**Exercise requirements**
In the entries below, filter for the word "flag" and copy every matching line.

**Given records**
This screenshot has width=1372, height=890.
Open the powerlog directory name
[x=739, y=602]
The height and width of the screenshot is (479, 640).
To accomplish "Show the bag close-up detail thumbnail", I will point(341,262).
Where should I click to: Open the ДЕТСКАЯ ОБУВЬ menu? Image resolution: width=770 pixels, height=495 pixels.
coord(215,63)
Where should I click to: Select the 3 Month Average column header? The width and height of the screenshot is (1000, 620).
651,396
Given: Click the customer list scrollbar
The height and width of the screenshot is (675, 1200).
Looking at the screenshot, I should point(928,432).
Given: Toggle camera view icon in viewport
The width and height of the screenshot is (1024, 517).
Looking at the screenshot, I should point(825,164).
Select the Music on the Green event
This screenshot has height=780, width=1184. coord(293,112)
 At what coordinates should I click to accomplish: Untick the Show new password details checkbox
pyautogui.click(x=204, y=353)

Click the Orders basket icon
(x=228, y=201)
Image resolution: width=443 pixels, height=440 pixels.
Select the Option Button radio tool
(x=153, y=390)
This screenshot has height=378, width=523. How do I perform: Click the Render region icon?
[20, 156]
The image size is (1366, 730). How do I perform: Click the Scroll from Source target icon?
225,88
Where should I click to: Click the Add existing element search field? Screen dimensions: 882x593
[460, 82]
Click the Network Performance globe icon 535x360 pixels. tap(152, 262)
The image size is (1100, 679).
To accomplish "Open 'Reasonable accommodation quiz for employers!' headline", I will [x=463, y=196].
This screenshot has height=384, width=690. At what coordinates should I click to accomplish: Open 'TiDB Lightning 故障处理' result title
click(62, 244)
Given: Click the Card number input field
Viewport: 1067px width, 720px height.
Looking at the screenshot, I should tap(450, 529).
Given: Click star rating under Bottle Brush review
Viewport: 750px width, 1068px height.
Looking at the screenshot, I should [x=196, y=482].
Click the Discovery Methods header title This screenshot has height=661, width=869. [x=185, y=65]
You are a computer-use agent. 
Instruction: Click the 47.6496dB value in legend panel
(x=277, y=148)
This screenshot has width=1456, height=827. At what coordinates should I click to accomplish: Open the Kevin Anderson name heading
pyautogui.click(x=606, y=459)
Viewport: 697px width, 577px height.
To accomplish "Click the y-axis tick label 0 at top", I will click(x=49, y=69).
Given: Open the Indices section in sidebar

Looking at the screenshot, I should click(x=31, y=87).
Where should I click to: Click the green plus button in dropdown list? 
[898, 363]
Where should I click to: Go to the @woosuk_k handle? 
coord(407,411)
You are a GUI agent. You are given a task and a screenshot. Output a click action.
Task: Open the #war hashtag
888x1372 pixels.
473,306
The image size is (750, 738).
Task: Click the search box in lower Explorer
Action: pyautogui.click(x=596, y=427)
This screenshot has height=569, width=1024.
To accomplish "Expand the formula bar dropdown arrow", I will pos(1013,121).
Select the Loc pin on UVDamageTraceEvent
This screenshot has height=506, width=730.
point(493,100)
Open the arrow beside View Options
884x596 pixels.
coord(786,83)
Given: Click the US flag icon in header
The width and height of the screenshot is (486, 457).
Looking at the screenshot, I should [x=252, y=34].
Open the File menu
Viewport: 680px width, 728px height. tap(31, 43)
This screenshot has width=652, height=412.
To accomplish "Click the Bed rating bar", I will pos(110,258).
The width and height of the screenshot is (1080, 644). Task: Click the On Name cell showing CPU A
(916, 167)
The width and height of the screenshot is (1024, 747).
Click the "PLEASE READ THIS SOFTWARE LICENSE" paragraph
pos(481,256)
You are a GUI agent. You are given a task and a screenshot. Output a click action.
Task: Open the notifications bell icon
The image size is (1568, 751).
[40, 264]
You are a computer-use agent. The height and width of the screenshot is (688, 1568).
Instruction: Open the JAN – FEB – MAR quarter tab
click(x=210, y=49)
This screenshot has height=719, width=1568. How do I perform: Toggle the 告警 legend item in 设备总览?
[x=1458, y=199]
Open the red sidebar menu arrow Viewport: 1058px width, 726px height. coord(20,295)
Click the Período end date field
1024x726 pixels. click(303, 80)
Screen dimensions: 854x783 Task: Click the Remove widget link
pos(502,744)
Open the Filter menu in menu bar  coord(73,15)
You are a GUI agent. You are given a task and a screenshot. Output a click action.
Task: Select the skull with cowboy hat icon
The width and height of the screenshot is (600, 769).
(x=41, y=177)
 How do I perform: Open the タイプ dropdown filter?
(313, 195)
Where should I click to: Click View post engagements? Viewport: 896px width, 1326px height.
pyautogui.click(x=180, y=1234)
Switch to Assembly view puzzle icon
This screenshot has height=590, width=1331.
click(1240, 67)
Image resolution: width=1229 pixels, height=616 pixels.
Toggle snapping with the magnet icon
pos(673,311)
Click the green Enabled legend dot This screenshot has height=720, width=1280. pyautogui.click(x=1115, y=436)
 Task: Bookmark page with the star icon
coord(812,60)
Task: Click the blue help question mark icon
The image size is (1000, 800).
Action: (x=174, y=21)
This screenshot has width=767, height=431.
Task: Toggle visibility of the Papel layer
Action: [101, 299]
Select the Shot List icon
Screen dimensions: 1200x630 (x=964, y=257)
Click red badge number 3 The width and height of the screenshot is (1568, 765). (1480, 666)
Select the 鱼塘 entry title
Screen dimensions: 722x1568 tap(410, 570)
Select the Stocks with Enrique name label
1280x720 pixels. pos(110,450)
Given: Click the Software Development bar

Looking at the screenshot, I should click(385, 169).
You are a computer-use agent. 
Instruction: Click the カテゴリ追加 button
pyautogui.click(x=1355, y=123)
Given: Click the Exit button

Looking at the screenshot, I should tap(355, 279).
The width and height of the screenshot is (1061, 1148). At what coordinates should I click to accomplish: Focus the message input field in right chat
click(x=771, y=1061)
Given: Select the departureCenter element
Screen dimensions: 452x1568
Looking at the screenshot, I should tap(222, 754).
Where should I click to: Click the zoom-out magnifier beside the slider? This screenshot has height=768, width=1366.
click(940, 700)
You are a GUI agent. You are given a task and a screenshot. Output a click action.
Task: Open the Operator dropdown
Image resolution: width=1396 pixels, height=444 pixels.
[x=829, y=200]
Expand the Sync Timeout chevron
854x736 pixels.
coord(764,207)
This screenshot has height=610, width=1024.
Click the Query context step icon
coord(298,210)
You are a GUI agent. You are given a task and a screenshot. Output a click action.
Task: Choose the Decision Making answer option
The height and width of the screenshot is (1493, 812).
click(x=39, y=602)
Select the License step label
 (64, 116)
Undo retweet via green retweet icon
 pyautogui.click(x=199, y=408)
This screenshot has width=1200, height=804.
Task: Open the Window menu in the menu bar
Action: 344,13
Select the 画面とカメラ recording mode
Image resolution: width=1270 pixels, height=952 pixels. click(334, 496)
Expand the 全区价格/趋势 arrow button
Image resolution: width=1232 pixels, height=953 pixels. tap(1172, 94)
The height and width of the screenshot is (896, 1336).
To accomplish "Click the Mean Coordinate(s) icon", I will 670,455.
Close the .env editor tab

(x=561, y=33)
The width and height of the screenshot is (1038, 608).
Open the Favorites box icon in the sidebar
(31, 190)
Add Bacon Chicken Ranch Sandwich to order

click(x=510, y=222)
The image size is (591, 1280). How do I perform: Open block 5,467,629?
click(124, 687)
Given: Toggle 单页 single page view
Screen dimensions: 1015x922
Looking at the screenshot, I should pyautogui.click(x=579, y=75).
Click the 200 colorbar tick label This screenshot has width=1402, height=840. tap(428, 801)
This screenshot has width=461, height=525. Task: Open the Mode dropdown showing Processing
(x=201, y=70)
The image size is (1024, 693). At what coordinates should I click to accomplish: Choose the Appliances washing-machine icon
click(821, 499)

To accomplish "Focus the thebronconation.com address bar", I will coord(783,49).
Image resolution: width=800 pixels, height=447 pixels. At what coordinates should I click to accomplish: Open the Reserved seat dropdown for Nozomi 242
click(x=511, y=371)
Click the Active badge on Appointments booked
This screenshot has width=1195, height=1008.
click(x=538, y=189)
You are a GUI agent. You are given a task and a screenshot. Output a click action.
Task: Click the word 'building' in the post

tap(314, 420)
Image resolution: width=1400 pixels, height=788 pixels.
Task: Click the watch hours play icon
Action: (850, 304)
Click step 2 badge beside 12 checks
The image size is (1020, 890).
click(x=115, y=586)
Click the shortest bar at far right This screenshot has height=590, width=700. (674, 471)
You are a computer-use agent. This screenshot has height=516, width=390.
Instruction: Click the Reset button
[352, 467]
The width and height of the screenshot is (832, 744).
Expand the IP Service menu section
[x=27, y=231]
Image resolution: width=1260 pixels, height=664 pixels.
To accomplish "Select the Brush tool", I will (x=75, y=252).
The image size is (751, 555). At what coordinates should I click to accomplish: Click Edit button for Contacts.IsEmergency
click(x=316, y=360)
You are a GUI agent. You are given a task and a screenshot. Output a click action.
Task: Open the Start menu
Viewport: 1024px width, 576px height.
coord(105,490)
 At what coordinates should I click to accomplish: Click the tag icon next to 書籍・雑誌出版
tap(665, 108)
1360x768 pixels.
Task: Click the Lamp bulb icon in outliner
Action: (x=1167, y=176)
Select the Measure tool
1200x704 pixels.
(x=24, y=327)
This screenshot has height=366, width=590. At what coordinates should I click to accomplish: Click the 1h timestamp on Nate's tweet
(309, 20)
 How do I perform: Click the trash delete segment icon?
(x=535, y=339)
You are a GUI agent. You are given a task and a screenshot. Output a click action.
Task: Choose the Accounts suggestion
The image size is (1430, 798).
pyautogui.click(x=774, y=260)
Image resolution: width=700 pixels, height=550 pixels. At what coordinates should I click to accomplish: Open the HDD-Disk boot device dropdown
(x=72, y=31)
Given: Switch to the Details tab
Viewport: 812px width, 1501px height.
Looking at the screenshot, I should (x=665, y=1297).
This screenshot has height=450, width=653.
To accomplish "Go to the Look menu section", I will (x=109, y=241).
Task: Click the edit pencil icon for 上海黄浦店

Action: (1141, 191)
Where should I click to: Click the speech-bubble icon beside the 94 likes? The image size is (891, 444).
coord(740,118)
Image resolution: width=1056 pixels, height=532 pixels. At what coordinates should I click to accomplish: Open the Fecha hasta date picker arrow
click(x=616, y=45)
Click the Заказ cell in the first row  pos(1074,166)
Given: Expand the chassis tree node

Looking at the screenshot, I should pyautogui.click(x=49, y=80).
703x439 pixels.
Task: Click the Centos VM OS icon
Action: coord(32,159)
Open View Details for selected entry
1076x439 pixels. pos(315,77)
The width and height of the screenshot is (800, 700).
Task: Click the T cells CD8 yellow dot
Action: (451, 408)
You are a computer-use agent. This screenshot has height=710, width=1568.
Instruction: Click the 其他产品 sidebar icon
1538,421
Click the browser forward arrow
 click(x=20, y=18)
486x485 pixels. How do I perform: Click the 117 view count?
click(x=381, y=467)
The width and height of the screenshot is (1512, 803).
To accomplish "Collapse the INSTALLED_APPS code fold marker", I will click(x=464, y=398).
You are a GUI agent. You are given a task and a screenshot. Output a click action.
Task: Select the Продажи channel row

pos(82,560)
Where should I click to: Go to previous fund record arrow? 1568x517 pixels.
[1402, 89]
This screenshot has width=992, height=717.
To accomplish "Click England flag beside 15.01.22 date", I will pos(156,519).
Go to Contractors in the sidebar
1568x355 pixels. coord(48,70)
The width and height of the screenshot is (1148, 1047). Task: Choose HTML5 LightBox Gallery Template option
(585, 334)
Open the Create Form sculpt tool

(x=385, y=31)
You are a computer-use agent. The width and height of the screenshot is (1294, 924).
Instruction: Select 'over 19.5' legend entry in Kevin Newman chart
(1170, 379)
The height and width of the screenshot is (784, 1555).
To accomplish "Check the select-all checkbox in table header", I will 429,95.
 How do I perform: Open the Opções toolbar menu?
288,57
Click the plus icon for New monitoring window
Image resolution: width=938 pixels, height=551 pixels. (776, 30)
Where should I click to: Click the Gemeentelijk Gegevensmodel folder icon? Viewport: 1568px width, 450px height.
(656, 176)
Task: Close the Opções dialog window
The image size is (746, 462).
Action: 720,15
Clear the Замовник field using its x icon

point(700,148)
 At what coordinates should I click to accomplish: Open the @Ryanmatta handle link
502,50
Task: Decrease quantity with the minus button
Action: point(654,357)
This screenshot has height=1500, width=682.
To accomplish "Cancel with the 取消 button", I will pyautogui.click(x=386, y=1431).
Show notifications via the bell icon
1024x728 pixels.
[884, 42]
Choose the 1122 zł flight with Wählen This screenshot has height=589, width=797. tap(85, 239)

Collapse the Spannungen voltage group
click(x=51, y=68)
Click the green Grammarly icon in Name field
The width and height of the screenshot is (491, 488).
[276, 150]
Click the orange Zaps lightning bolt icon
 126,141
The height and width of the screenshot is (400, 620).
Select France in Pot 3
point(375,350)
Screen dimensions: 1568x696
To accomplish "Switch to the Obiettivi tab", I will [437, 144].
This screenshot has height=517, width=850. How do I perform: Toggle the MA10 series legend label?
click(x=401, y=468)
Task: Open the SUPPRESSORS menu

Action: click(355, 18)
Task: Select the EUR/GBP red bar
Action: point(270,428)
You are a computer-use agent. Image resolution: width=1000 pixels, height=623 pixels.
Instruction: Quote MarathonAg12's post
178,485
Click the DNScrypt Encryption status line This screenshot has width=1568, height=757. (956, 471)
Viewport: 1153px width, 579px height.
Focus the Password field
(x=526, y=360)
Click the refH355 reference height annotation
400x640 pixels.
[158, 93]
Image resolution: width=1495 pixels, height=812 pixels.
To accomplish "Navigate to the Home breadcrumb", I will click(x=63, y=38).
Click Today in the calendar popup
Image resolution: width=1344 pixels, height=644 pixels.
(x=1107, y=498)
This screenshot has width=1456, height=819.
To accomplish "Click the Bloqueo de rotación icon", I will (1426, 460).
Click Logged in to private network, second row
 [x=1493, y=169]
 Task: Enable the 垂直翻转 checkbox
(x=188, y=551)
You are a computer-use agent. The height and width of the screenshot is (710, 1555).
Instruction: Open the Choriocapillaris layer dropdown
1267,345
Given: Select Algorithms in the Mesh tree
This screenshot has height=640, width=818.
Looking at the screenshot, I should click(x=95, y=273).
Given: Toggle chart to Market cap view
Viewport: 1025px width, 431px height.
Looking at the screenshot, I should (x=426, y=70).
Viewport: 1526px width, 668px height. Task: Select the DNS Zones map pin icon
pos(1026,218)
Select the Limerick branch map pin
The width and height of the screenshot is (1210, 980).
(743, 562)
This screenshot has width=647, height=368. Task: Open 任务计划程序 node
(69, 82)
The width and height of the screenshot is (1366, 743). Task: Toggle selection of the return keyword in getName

**Problem solution**
Given: Click the US flag icon in header
To accomplish "Click England flag beside 15.01.22 date", I will pos(156,519).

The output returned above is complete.